Task goal ▸
Write the records below out again exactly as given, with no images.

Input data Block Start

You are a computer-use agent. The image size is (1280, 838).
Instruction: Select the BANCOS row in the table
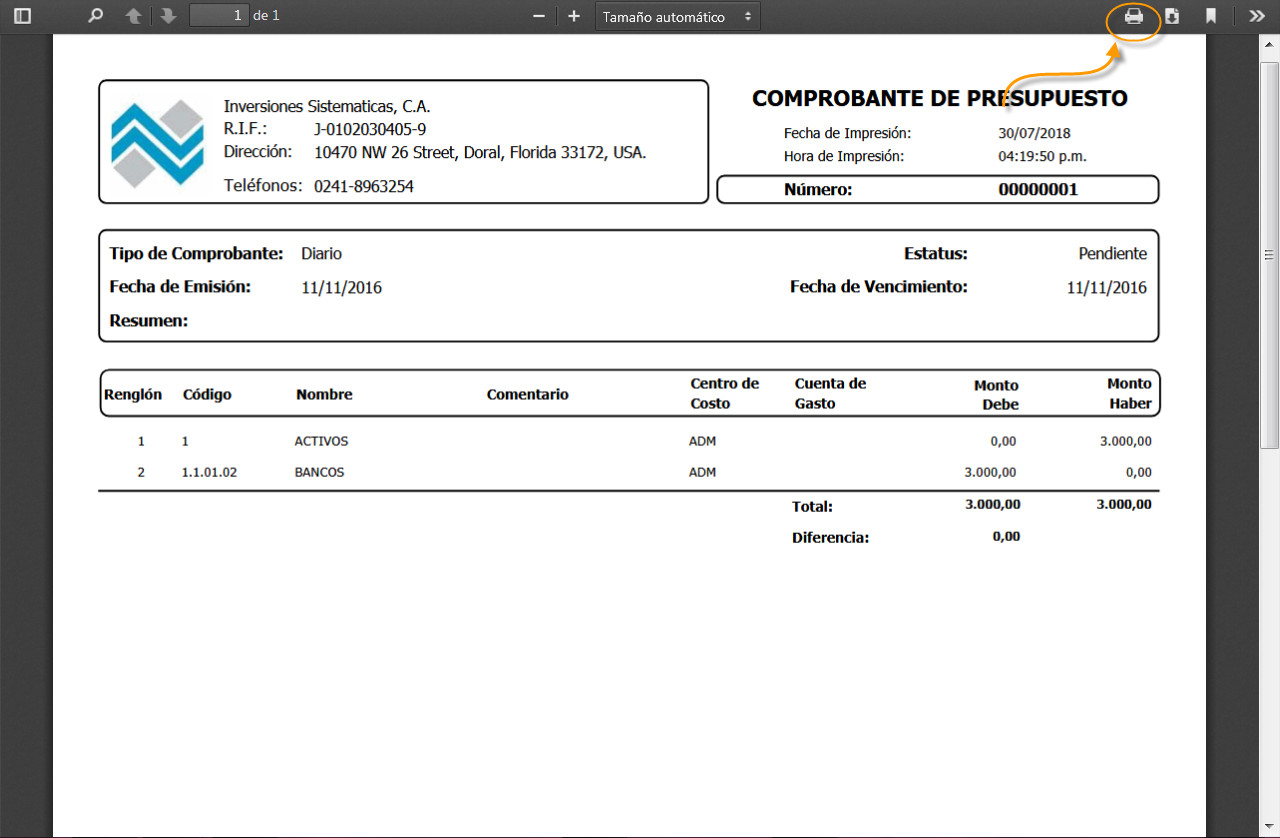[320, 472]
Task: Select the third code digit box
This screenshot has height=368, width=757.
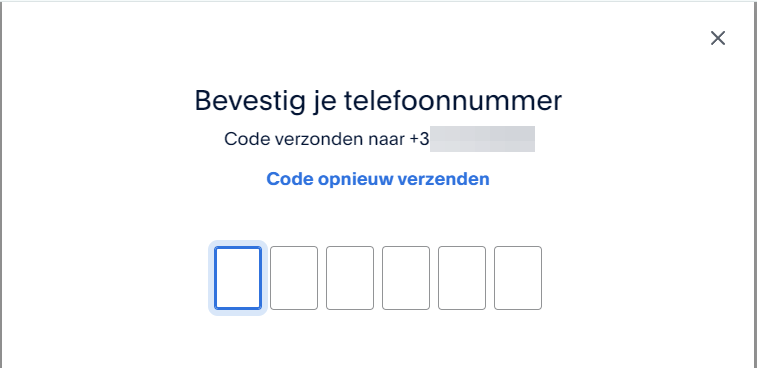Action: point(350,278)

Input data Block End

Response area ▸
You are a computer-use agent. The image size is (1280, 838).
Instruction: Select the BANCOS row in the table
[320, 472]
Task: Select the third code digit box
This screenshot has height=368, width=757.
Action: point(350,278)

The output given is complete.